As previously mentioned, the darter head technique is more than just a jig head and soft plastic trailer. A synergy exists amongst all of its components. In order to maximize the darter head's effectiveness, it is important to choose a rod and reel combination that allows the angler to properly present such a subtle offering. A good darter head rod should have a light tip yet still provide a nice blend of finesse and power throughout its length. Proper tip action is important for a number of reasons. First, a light tip allows the angler to easily cast and properly present the darter head effectively. Also a light tip serves to protect gossamer weight line and light wire hooks from hard fighting bass. I have found good success with a fast action 7' St. Croix Legend Xtreme medium light spinning rod. A 2500 series wide arbor spinning reel provides good balance and helps to tame the line management issues that can occur with spinning tackle. As for line, fluorocarbon offers the best blend of sensitivity, low stretch, stealth and abrasion resistance. Most darter head anglers opt for 6lb to 8lb test. I am a firm believer that lighter line gets more bites and therefore I favor 5lb fluorocarbon.
The darter head can be fished both vertically and horizontally in the water column. Before the drop shot became the first choice for anglers vertically targeting deep water bass, Western anglers relied heavily on the darter head to fill this role. Any time that I can position my boat over the fish without spooking them, I will opt for a vertical presentation. Simply drop on the fish, paying close attention to your line as the bait falls as many strikes occur on the initial fall. Electronics are an important component of the system. Without good graphs, locating structure, bait, and bass is akin to the proverbial search for a needle in a haystack.
Personally this is one of my favorite ways to fish. I am careful to keep my bait within the cone angle of my front graph. Watching the fish on the graph and seeing them react to my presentation before they bite is exciting. If the bass are suspended, I will use my graph to drop my bait thru the fish. After stopping the bait, I will use my reel to slowly raise the bait above the fish. Many times this will trigger the fish to bite. If they do not bite on the initial fall, I will shake the bait with my rod tip, experimenting with cadence and tempo. If the fish are relating to the bottom I will let the darter head sink all the way to the bottom and then begin my retrieve, again searching for the proper trigger. Sometimes the fish bite best on a dead stick retrieve at other times they may react better to the darter head when it is shaken. Just as with proper bait selection, pay close attention to the clues that fish are divulging and you will soon be on your way to putting the pieces of the puzzle together.

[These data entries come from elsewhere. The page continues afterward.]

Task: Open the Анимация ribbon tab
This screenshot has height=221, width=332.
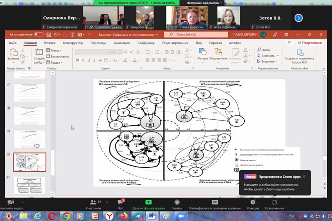Action: pyautogui.click(x=122, y=43)
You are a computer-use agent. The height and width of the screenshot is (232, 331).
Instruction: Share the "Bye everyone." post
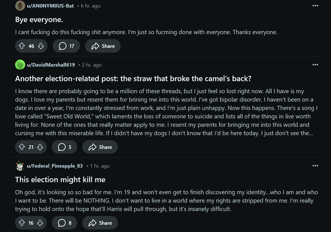point(103,46)
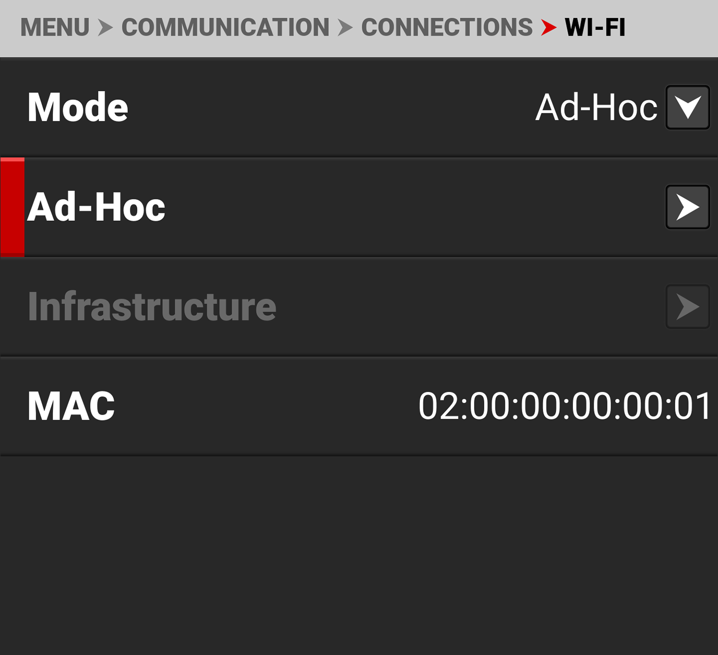
Task: Activate the Infrastructure row
Action: [152, 306]
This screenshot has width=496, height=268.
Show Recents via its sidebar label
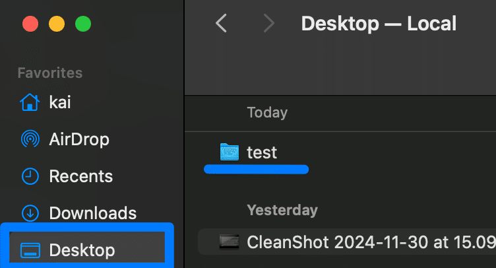tap(80, 176)
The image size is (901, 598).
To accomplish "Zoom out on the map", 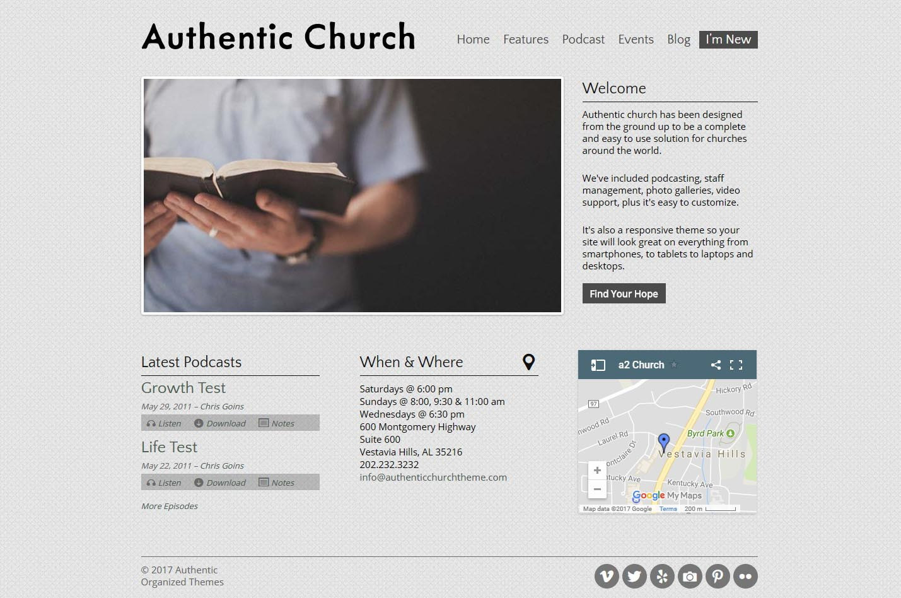I will (x=597, y=489).
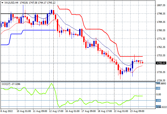Click the 1807.35 price scale label
This screenshot has height=114, width=167.
pyautogui.click(x=161, y=5)
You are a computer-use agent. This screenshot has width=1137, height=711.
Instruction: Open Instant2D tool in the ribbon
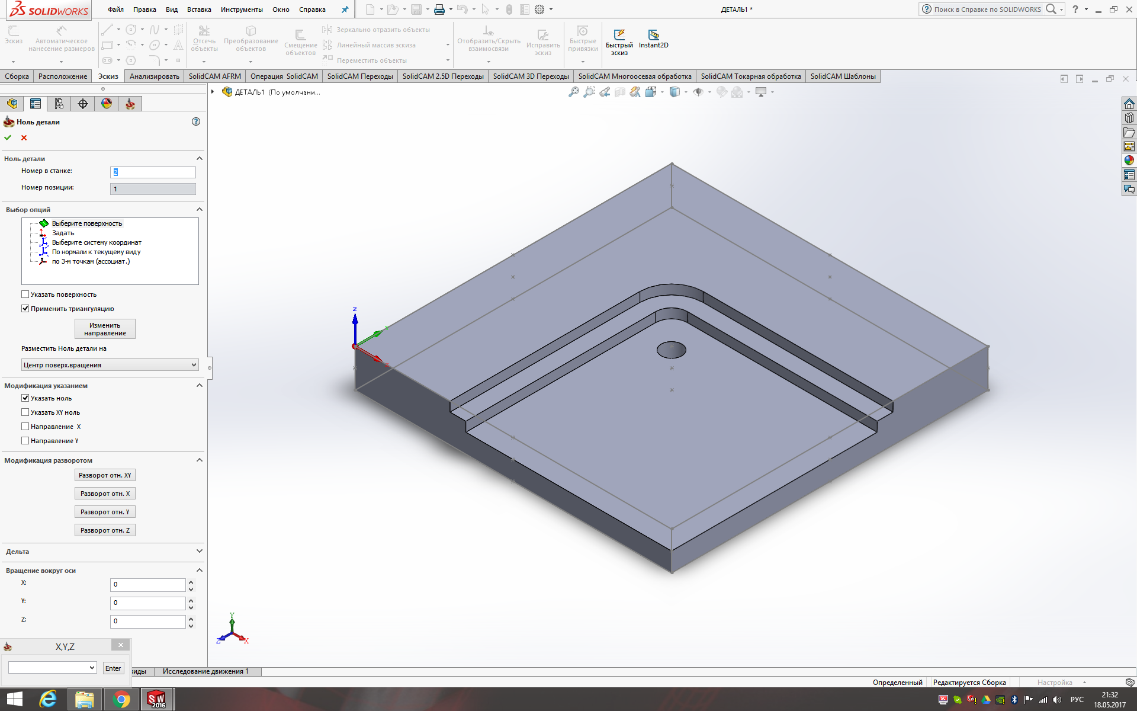coord(653,39)
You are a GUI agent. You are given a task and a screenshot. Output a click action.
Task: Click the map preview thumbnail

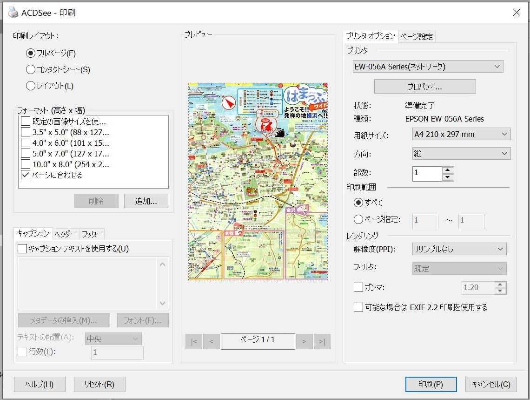point(258,182)
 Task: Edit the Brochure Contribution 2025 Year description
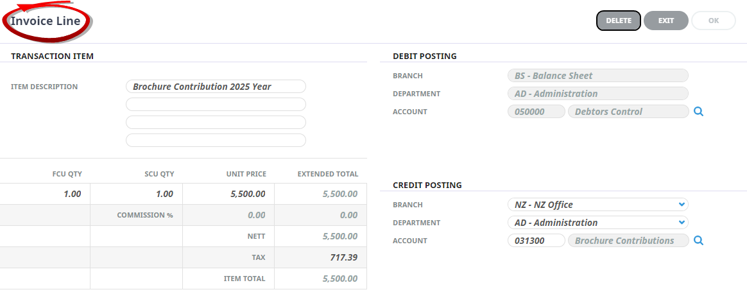pyautogui.click(x=216, y=87)
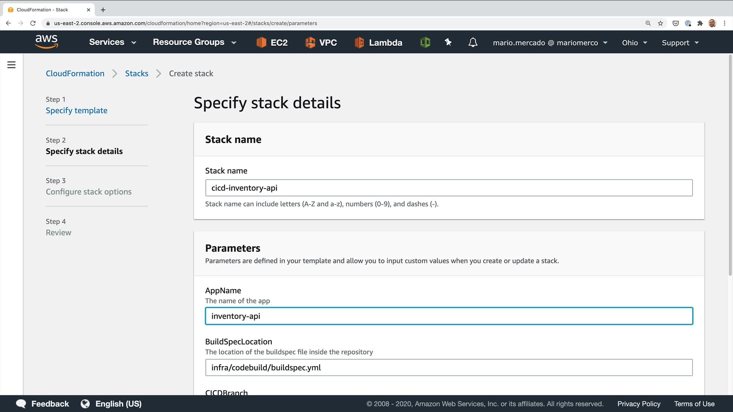This screenshot has width=733, height=412.
Task: Open the EC2 shortcut icon
Action: click(261, 42)
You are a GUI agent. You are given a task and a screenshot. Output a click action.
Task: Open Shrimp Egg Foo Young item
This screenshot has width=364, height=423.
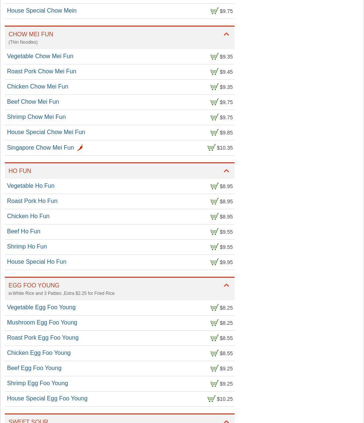point(37,383)
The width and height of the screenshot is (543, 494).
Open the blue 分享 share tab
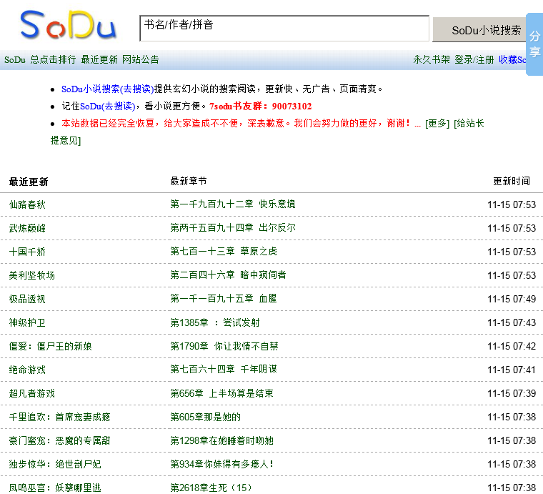click(534, 44)
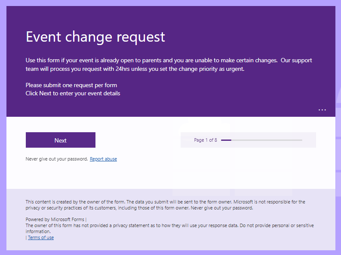The height and width of the screenshot is (255, 341).
Task: Click the Next button
Action: point(61,140)
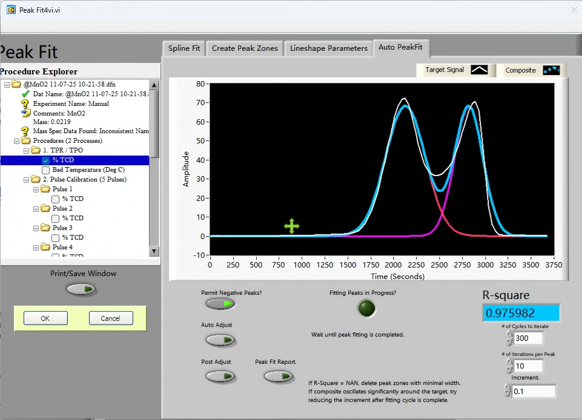
Task: Click the green crosshair cursor on graph
Action: (x=291, y=226)
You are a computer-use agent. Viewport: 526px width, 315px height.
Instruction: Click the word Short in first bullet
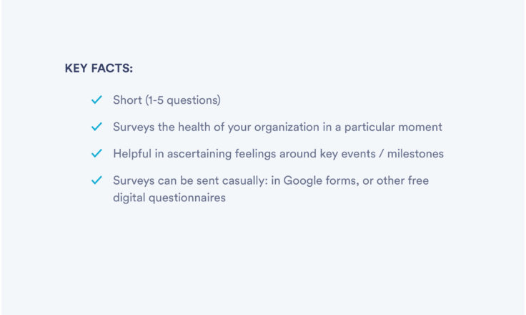pyautogui.click(x=127, y=100)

When a vertical approach is not effective, I will back off and cast to the fish. When bass are suspended, I will make a long cast and let the bait sink until it reaches the depth of the activity zone as revealed by my electronics. The basic retrieve can be either a steady swim or a combination swim with an intermittent shake. When bass want a subtle swimming bait, the single tail grub can be the winning choice. For bass that are relating to bottom structure, a drag and shake approach with intermittent dead sticking can be a good starting point. Again experiment with retrieve and cadence.
If you fish clear water for pressured bass and have never tried the darter head technique, take a page from the book of anglers on the Left coast and you too can unlock the mystery of the darter head.